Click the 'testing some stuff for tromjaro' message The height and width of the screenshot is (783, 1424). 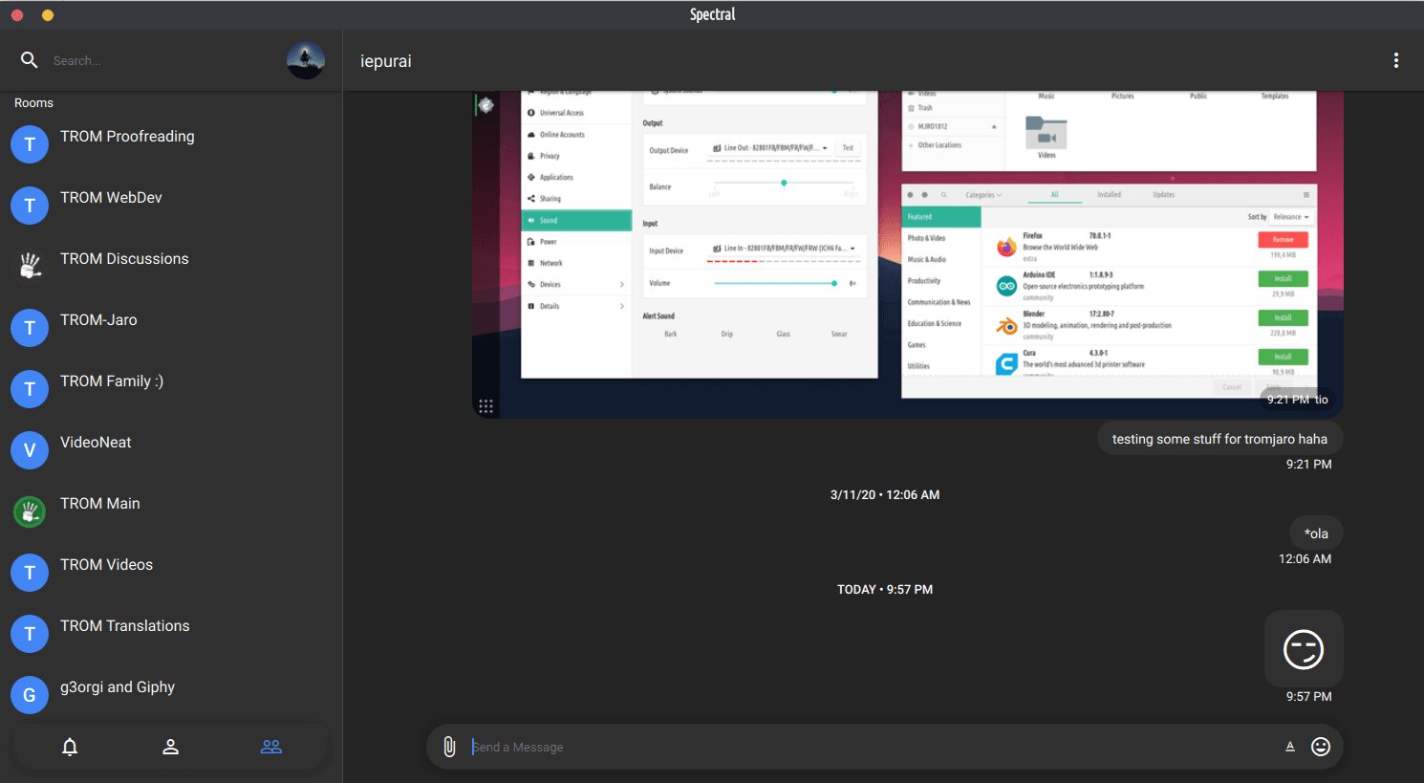(x=1219, y=439)
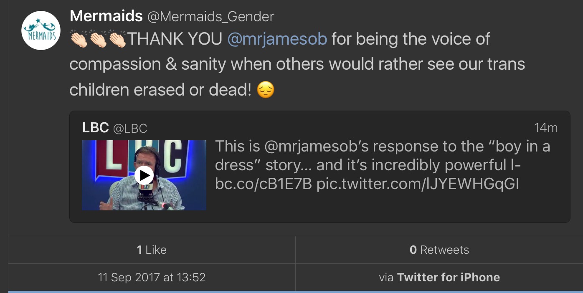Image resolution: width=583 pixels, height=293 pixels.
Task: Click the pensive face emoji
Action: 266,90
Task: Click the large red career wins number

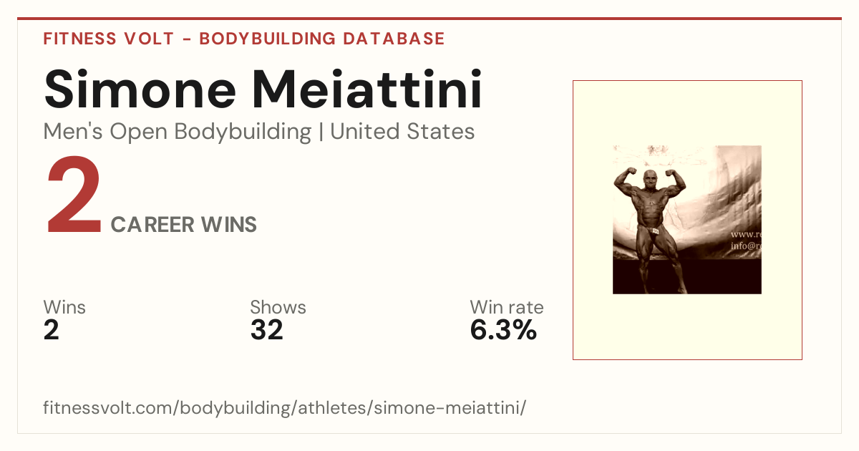Action: (75, 196)
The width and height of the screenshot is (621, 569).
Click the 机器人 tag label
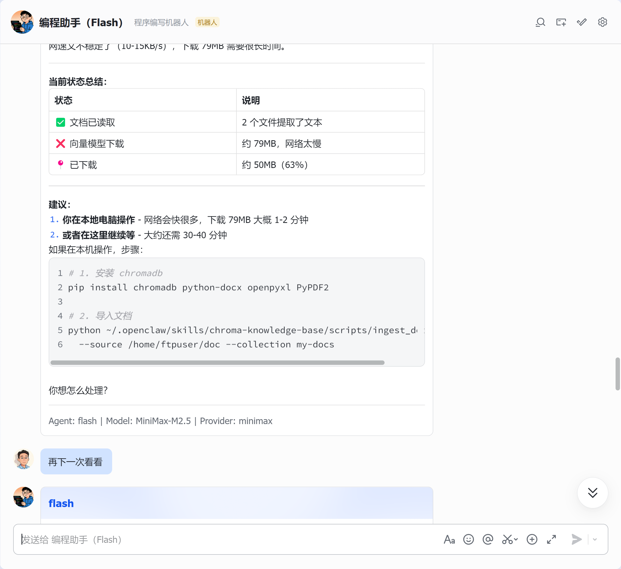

WHAT THE TASK ASKS: Nothing but the lines from the one containing "Task: Click the large red career wins number" through the last line of the listing should be copied, each word for word and without pictures.

EXERCISE ANSWER:
Task: Click the large red career wins number

Action: (75, 196)
The width and height of the screenshot is (621, 569).
Click the 机器人 tag label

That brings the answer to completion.